In this validation study, we examined a diverse panel of influenza A positive specimens. The FluChip-8G Insight Assay did not perform as well as we had hoped. Perhaps this is not surprising as many of the discrepant samples were swine oral secretion samples, which are complex matrices of dirt and oral fluid from pigs that have been previously described as difficult to subtype [15,16,17] and on which the assay analysis algorithm was not trained or optimized. Additionally, the viral RNA in specimens was not quantified and the multiplexed FluChip-8G Insight Assay may require more RNA than singleplex molecular methods. Another important discrepancy occurred when both influenza A and B (dual infection) was identified in human clinical samples by real-time PCR subtyping but only influenza A was detected by the FluChip-8G Insight Assay. As this diagnostic tool is designed to pick up both types of influenza, this is important to note; however, for clinical diagnostics, it may be that the detection of influenza is the most important result.
Much of the work presented here is supported by several previous studies evaluating the FluChip-8G Insight Assay technology [13, 14, 18]. First, two of the most commonly misidentified subtypes in are swine H3N2 and swine H1N1. This is similar to the results presented in Taylor et al., 2019, who suggested that genetic similarity of swine H3N2 and swine H1N1 viruses to the seasonal H1N1pdm09 virus (shared some specific gene segments, such as M, NS, NP, and HA) resulted in the misidentification [13]. Hence, when the viral concentration in samples with these specific subtypes is low, these samples may be misidentified. In order to obtain more accurate results in samples with these two particular subtypes, it may be necessary to determine the concentration of viral RNA and only accept a specific threshold of RNA prior to running the FluChip-8G Insight Assay system. Second, some samples with dual infections were only detected as one subtype by the FluChip-8G Insight Assay. This finding might be explained by the Blair et al. (2019) study [14]. Blair et al., 2019 suggested that if two subtypes co-exist in one sample, the subtype with the lower concentration may not be successfully detected. Future studies examining both samples with similar genetic subtypes and samples with dual infections are needed.

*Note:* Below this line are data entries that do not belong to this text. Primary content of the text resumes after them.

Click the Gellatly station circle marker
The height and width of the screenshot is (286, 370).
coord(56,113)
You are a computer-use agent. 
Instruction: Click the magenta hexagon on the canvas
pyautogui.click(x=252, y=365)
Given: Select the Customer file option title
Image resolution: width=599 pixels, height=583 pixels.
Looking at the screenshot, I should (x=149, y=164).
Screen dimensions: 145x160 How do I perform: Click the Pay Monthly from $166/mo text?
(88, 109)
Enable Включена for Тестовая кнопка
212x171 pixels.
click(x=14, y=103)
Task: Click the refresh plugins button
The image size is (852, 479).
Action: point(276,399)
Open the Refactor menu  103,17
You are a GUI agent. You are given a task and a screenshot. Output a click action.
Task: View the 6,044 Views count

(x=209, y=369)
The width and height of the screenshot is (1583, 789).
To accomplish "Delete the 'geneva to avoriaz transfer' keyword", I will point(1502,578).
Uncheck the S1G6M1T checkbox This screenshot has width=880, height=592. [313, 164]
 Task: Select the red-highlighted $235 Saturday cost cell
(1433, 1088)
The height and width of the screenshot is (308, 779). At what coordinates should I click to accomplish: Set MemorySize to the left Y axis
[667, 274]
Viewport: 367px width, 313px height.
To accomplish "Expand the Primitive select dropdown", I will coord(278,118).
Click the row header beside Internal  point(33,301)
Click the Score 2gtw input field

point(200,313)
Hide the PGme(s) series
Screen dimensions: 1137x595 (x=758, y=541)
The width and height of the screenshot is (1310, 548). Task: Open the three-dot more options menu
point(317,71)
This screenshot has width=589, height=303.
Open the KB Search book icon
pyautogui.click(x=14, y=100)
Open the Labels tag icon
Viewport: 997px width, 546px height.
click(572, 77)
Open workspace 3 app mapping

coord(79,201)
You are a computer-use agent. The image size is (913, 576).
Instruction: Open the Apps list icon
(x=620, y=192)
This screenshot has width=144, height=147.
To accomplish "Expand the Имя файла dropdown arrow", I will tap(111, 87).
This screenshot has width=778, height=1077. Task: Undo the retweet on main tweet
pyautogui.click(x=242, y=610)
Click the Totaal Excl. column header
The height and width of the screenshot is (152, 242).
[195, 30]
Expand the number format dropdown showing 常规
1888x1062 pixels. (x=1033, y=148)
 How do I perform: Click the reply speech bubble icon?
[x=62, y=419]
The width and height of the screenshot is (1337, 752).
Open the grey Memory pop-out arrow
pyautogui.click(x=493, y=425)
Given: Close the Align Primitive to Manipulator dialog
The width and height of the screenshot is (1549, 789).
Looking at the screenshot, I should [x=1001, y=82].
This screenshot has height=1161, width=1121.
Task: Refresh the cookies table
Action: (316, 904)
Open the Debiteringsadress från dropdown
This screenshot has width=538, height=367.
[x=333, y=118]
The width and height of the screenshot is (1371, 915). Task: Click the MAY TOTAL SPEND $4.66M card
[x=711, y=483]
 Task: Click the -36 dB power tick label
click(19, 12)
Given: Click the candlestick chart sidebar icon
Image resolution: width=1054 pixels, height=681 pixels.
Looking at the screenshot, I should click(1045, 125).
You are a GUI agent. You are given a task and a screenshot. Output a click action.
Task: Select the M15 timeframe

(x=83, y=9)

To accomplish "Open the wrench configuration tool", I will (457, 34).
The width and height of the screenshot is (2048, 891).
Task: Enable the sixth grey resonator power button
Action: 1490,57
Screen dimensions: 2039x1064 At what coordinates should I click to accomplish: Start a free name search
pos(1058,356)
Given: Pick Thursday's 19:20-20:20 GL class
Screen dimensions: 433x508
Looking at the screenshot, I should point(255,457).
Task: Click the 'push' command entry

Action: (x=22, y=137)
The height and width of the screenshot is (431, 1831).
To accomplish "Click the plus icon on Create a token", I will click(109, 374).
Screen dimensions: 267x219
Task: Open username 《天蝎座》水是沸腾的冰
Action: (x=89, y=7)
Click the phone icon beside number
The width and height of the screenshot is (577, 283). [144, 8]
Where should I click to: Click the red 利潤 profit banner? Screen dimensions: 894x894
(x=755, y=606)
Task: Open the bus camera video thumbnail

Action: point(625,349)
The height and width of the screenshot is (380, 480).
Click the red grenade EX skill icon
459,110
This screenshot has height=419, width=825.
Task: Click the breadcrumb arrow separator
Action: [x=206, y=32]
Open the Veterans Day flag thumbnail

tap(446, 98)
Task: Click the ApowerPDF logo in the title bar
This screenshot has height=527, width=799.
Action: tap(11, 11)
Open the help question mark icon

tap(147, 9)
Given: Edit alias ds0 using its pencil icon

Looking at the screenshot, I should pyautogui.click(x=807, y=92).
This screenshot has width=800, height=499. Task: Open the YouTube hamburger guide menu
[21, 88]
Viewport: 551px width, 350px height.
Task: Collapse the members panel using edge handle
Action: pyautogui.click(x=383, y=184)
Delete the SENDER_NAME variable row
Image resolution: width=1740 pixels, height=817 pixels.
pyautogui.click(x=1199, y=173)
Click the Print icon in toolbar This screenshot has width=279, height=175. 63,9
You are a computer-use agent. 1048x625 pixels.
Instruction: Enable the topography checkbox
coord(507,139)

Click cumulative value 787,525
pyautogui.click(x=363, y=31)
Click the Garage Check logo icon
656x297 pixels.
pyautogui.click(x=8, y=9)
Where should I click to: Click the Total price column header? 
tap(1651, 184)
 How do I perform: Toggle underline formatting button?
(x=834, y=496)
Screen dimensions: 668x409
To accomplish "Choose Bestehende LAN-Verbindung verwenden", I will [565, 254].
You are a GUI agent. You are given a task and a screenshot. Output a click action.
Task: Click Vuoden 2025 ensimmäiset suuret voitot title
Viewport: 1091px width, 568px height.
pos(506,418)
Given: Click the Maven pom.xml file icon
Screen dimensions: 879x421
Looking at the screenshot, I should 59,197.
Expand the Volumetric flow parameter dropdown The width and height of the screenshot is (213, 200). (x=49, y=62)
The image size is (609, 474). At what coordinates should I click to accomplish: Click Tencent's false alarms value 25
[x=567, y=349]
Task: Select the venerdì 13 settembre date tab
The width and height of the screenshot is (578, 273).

To our knowledge, this is the first challenge of the FluChip-8G Insight Assay with bioaerosol and environmental samples containing animal-origin influenza viruses and represented an interesting challenge. This research was largely exploratory and it included quite a difficult challenge for this new technology. We examined a convenience sample of assorted field specimens positive for diverse animal influenza viruses. Some of the specimens’ concentration of influenza RNA were likely relatively low. Even so, the FluChip-8G Insight Assay performed fairly well. As the FluChip-8G Insight Assay’s software is “trained” with data from samples such as those described herein and improved over time, we can expect the diagnostic results to improve. Certainly, the FluChip-8G Insight Assay holds much promise as a valuable diagnostic tool in that it greatly reduces the diagnostic time to identify and characterize novel influenza A and B viruses as compared to standard influenza molecular subtyping and sequencing methods which may take weeks.
Availability of data and materials
The data collected during the current study are available from the corresponding author on reasonable request.
References
Woolhouse ME, Gowtage-Sequeria S. Host range and emerging and reemerging pathogens. Emerg Infect Dis. 2005;11(12):1842–7. https://doi.org/10.3201/eid1112.050997.
Coker R, Rushton J, Mounier-Jack S, Karimuribo E, Lutumba P, Kambarage D, Pfeiffer DU, Stärk K, Rweyemamu M. Towards a conceptual framework to support one-health research for policy on emerging zoonoses. Lancet Infect Dis. 2011;11(4):326–31. https://doi.org/10.1016/S1473-3099(10)70312-1.
Coker RJ, Hunter BM, Rudge JW, Liverani M, Hanvoravongchai P. Emerging infectious diseases in Southeast Asia: regional challenges to control. Lancet. 2011;377(9765):599–609. https://doi.org/10.1016/S0140-6736(10)62004-1.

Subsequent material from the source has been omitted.